Exercise description - Copy out all of the material below word for word, keeping every line in its original order.
— BEGIN Supplied records —
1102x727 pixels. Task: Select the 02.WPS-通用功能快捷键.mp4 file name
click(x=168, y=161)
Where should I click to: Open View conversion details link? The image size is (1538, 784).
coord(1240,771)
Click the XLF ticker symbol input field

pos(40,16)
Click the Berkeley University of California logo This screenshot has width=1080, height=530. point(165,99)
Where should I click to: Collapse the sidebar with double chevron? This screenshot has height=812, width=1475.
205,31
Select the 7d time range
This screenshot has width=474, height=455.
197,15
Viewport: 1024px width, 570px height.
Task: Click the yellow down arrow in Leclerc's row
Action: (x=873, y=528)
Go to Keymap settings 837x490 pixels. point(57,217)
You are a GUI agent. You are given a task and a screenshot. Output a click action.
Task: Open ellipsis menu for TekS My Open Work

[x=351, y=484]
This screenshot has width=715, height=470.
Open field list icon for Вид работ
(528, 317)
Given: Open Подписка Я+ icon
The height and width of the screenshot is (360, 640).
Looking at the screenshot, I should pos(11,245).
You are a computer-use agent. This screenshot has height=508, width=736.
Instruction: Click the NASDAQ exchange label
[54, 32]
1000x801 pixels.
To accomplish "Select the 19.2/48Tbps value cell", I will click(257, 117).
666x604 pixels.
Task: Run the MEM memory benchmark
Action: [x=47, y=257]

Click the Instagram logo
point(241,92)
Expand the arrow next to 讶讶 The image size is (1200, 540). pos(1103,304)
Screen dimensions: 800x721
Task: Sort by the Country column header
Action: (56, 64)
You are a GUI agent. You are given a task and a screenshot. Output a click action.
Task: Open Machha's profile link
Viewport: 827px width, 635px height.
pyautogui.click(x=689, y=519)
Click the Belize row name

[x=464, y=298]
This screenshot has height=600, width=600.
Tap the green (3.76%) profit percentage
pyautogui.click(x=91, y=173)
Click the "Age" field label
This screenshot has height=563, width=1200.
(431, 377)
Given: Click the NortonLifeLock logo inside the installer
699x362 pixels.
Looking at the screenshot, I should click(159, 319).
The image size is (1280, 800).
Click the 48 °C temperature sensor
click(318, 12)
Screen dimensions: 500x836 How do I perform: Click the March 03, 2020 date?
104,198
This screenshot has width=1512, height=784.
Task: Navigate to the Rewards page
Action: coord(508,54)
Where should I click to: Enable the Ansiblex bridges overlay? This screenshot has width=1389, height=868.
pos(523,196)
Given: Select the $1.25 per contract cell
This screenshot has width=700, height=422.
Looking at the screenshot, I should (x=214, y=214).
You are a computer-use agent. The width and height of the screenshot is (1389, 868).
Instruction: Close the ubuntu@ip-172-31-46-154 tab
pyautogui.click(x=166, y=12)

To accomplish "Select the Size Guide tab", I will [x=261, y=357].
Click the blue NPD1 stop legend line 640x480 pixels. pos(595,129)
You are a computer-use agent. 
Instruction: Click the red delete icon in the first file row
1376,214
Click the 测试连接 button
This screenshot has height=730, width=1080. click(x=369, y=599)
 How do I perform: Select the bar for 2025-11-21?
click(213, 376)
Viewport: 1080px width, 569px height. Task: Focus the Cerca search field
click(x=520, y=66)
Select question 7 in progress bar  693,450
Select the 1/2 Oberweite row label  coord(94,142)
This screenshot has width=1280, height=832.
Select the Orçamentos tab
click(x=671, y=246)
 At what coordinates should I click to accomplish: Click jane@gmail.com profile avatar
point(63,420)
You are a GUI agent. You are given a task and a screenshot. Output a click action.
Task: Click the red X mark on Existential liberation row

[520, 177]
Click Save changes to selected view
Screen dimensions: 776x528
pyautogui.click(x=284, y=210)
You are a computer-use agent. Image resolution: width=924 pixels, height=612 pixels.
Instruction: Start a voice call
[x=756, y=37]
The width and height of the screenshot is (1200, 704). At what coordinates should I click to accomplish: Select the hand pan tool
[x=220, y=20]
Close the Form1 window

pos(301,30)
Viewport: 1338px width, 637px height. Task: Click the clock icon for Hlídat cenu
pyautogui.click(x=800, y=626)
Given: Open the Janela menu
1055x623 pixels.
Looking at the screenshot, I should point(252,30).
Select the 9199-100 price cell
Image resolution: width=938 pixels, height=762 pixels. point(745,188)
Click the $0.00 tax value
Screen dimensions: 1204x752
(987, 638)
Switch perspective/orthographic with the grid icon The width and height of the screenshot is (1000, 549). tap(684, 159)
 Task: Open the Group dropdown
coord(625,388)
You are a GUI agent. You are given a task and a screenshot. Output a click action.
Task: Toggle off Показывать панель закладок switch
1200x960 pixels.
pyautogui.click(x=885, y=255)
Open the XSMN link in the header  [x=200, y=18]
— END Supplied records —
Complete output -
1102x727 pixels. Task: Select the 02.WPS-通用功能快捷键.mp4 file name
click(x=168, y=161)
Where should I click to: Open View conversion details link? The image size is (1538, 784).
coord(1240,771)
Click the XLF ticker symbol input field

pos(40,16)
Click the Berkeley University of California logo This screenshot has width=1080, height=530. point(165,99)
Where should I click to: Collapse the sidebar with double chevron? This screenshot has height=812, width=1475.
205,31
Select the 7d time range
This screenshot has width=474, height=455.
197,15
Viewport: 1024px width, 570px height.
Task: Click the yellow down arrow in Leclerc's row
Action: (x=873, y=528)
Go to Keymap settings 837x490 pixels. point(57,217)
You are a GUI agent. You are given a task and a screenshot. Output a click action.
Task: Open ellipsis menu for TekS My Open Work

[x=351, y=484]
This screenshot has width=715, height=470.
Open field list icon for Вид работ
(528, 317)
Given: Open Подписка Я+ icon
The height and width of the screenshot is (360, 640).
Looking at the screenshot, I should pos(11,245).
You are a computer-use agent. This screenshot has height=508, width=736.
Instruction: Click the NASDAQ exchange label
[54, 32]
1000x801 pixels.
To accomplish "Select the 19.2/48Tbps value cell", I will click(257, 117).
666x604 pixels.
Task: Run the MEM memory benchmark
Action: [x=47, y=257]

Click the Instagram logo
point(241,92)
Expand the arrow next to 讶讶 The image size is (1200, 540). pos(1103,304)
Screen dimensions: 800x721
Task: Sort by the Country column header
Action: (56, 64)
You are a GUI agent. You are given a task and a screenshot. Output a click action.
Task: Open Machha's profile link
Viewport: 827px width, 635px height.
pyautogui.click(x=689, y=519)
Click the Belize row name

[x=464, y=298]
This screenshot has height=600, width=600.
Tap the green (3.76%) profit percentage
pyautogui.click(x=91, y=173)
Click the "Age" field label
This screenshot has height=563, width=1200.
(431, 377)
Given: Click the NortonLifeLock logo inside the installer
699x362 pixels.
Looking at the screenshot, I should click(159, 319).
The image size is (1280, 800).
Click the 48 °C temperature sensor
click(318, 12)
Screen dimensions: 500x836 How do I perform: Click the March 03, 2020 date?
104,198
This screenshot has width=1512, height=784.
Task: Navigate to the Rewards page
Action: coord(508,54)
Where should I click to: Enable the Ansiblex bridges overlay? This screenshot has width=1389, height=868.
pos(523,196)
Given: Select the $1.25 per contract cell
This screenshot has width=700, height=422.
Looking at the screenshot, I should (x=214, y=214).
You are a computer-use agent. The width and height of the screenshot is (1389, 868).
Instruction: Close the ubuntu@ip-172-31-46-154 tab
pyautogui.click(x=166, y=12)

To accomplish "Select the Size Guide tab", I will [x=261, y=357].
Click the blue NPD1 stop legend line 640x480 pixels. pos(595,129)
You are a computer-use agent. 
Instruction: Click the red delete icon in the first file row
1376,214
Click the 测试连接 button
This screenshot has height=730, width=1080. click(x=369, y=599)
 How do I perform: Select the bar for 2025-11-21?
click(213, 376)
Viewport: 1080px width, 569px height. Task: Focus the Cerca search field
click(x=520, y=66)
Select question 7 in progress bar  693,450
Select the 1/2 Oberweite row label  coord(94,142)
This screenshot has width=1280, height=832.
Select the Orçamentos tab
click(x=671, y=246)
 At what coordinates should I click to accomplish: Click jane@gmail.com profile avatar
point(63,420)
You are a GUI agent. You are given a task and a screenshot. Output a click action.
Task: Click the red X mark on Existential liberation row

[520, 177]
Click Save changes to selected view
Screen dimensions: 776x528
pyautogui.click(x=284, y=210)
You are a computer-use agent. Image resolution: width=924 pixels, height=612 pixels.
Instruction: Start a voice call
[x=756, y=37]
The width and height of the screenshot is (1200, 704). At what coordinates should I click to accomplish: Select the hand pan tool
[x=220, y=20]
Close the Form1 window

pos(301,30)
Viewport: 1338px width, 637px height. Task: Click the clock icon for Hlídat cenu
pyautogui.click(x=800, y=626)
Given: Open the Janela menu
1055x623 pixels.
Looking at the screenshot, I should point(252,30).
Select the 9199-100 price cell
Image resolution: width=938 pixels, height=762 pixels. point(745,188)
Click the $0.00 tax value
Screen dimensions: 1204x752
(987, 638)
Switch perspective/orthographic with the grid icon The width and height of the screenshot is (1000, 549). tap(684, 159)
 Task: Open the Group dropdown
coord(625,388)
You are a GUI agent. You are given a task and a screenshot. Output a click action.
Task: Toggle off Показывать панель закладок switch
1200x960 pixels.
pyautogui.click(x=885, y=255)
Open the XSMN link in the header  [x=200, y=18]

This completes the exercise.